Agent Recovery: MCP Tools Not Available
If the Trezor MCP tools are not showing up as connected tools, follow these steps in order — do NOT fall back to raw HTTP/curl:
- Retry the MCP connection. In Claude Code, run
/mcpto reconnect. The server may have just started. - If still not connected, tell the user the auth token is likely missing or wrong. Say: "The Trezor MCP server isn't connected. Please check that the Bearer token in your MCP client config matches the one shown in Trezor Suite → Settings → Experimental Features → MCP Server. Copy the full config snippet and paste it into
~/.claude.json(or your MCP client config), then restart the MCP connection." - If the user confirms the token is correct, check the basics: Is Trezor Suite running? Is the MCP server toggle enabled in Settings → Experimental Features?
- Never bypass the MCP protocol by sending raw HTTP requests to the server. Always use the MCP tools through the proper MCP client connection.
Troubleshooting
| Problem | Cause | Fix |
|---|---|---|
| "Connection refused" | MCP server not enabled or Trezor Suite not running | Open Trezor Suite → Settings → Experimental Features → enable MCP Server |
| "Failed to reconnect" / server unreachable | Suite crashed or port conflict | Restart Trezor Suite, verify nothing else uses port 21340 |
| HTTP 404 "Session not found" | Session expired (Suite was restarted) | Re-initialize: send a new initialize request.
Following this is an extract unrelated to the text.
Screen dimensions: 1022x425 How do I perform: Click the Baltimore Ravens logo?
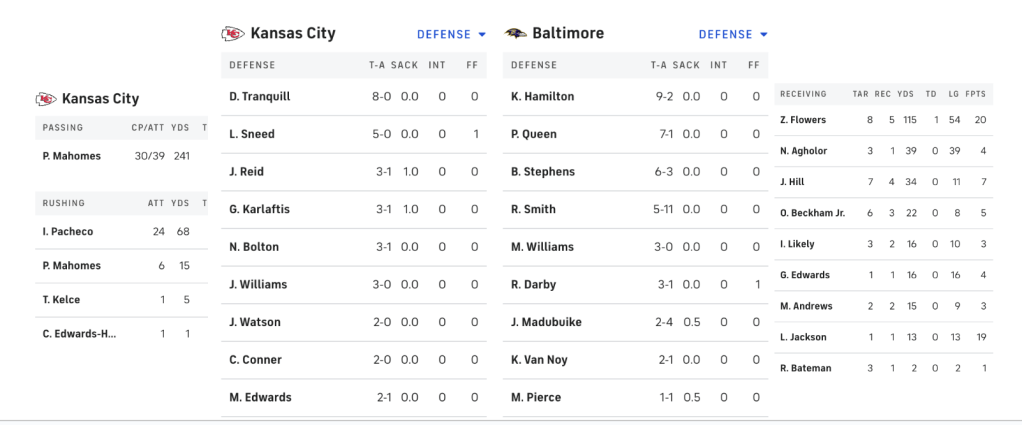click(x=516, y=34)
In Claude Code, restart the MCP connection via /mcp |
| Tool call hangs / times out | User hasn't confirmed on Trezor device | Check the Trezor device screen — it is waiting for button press |
| HTTP 401 Unauthorized | Missing or invalid token | Provide the token via ?token= query parameter in the URL or Authorization: Bearer <token> header. The token is auto-generated and shown in Trezor Suite under Settings → Experimental Features → MCP Server. Copy the full config snippet into your MCP client config. If you recently re-enabled MCP, the token may have changed. |
| HTTP 403 Forbidden | Request not from localhost | Ensure the MCP client is running on the same machine as Trezor Suite |
| "Unknown coin" error | Unsupported coin symbol or typo | Check the supported coins table in references/tools-reference.md |
| "not valid MCP server" (Claude Desktop) | Missing mcp-remote bridge config | Claude Desktop only supports stdio transport. Use the mcp-remote bridge config (see Claude Desktop section above). Ensure Node.js is installed for npx. |
| "SDK auth failed" (Claude Code or Desktop) | Direct HTTP transport triggers OAuth | Claude Code's HTTP transport has a known issue where it tries OAuth before sending headers. Use mcp-remote bridge instead of direct HTTP: claude mcp add-json trezor-suite '{"command":"npx","args":["mcp-remote","http://127.0.0.1:21340/mcp?token=<token>","--transport","http-only","--allow-http"]}'. Also check ~/.claude.json for old "type":"http" entries and replace them with the mcp-remote config. |
| "Session not found" after reconnect | Stale session from previous connection | Toggle MCP off and on in Trezor Suite to reset the session, then reconnect the client. |
References
For detailed tool parameters, all supported coins with paths and decimals, example JSON-RPC payloads, transaction auto-fill details, and error codes, read references/tools-reference.md.